My mother was fine but my father was always complaining. I used to attend auditions with a cousin of mine and at some point that cousin got an energy drink advert deal. My dad kept asking when it would be my turn because he felt I was wasting money and resources moving from one audition to another. So, when my first job came out and my mum called to tell me she saw it on television, I really wanted my dad to also know about it. After he saw it, he was so proud and encouraged me.
Before that time, did your father have other plans for you?
Yes. My dad always wanted me to be a fashion designer like him. Actually, after Junior High School I worked for him for a while; about eight months before I went to Senior High School. It is still in me but I am just waiting for the right time to bring it out.
Let’s go back to acting. What is your inspiration?
Well, when I had my first job I didn’t really struggle to get other jobs because after my first job people kept coming. So it wasn’t so tough.
You seem to be saying that your journey so far has been an easy one.
It is not as easy as I make it sound. I knew what I wanted in the industry. When you begin you are not paid enough, sometimes you are not even paid at all.
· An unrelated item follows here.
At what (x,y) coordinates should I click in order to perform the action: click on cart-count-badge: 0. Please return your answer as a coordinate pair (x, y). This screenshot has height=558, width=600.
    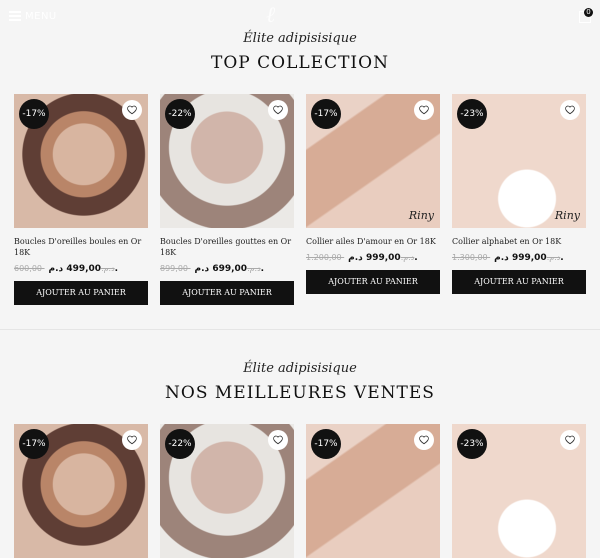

When I began I was more focused on building a career rather than the money. So, I was actually not charging for five years.
How do you mean you were acting for free for five years?
It wasn’t really for free but when someone approached me, I didn’t charge them. Rather, I just told them to give me what they deemed befitting for the role. So it was more like I was doing it for free. I just did it because I was enjoying the acting. I used those five years to pay my dues. But in 2013, I began to charge.
So how expensive are you?
Very expensive to the extent that when my name is mentioned people normally say: “I can’t pay him.”
Would you say you have arrived?
Yes, the time is here and now.
How many movies have you acted?
I’ve lost count but I would say about 40; mostly Ghanaian but I just got back from Nigeria where I went to shoot my first Nigerian movie titled “Circle of Trust.”
Which movie would you say has since been your best?
“Happy Deathday” is my best movie.
Any awards yet?
Yes! I won the best upcoming actor award in Abuja in 2012. I also had the most promising actor award in 2013.
Talking of promising talents, do you think the Ghanaian industry allows the growth of young people?
I think it is better now. I have been on jobs where I met new actors who are really good.
What are some of the challenges you face as an actor?
Challenges, I used to get really nervous whenever I acted with someone new. When I started acting with Jackie Appiah, I was really nervous. My second job I met Nadia and it was worse. I think that was one of the biggest challenges but now I’m okay.
Who is your crush in the industry?
I would say Juliet Ibrahim; and in Nigeria, Genevieve Nnaji and Monalisa Chinda.
Are you in a relationship?
Yes, I am. I have been for a very long time; about seven years. People don’t see me to be that kind of a man but I am faithful and a one woman man.
How soon would the marriage be?
All I can say is it would be very soon.
How do you manage the female pressures as an actor?
Well, I think the key is to keep them in the circle. You don’t entertain them too much but be nice and don’t cross the line. It is very difficult but I try.
Is the Ghanaian movie industry lucrative as much as the Nigerian movie industry?
It is very lucrative. I get paid well.
What is your worse moment as an actor?
I think it’s when the director is not in a good mood because it makes the whole “set” tensed. It can be really tensed.
Apart from movies what else do you do?
I currently own a pub at East Legon called “briefcase”. Although my job doesn’t really give me the luxury of time I am very much involved in its operations.
What do young people who look up to you need to know?
It’s not rosy. It is very tough out there. They just have to keep pushing because someone might be somewhere watching. That’s how it happens. They need to also be very humble.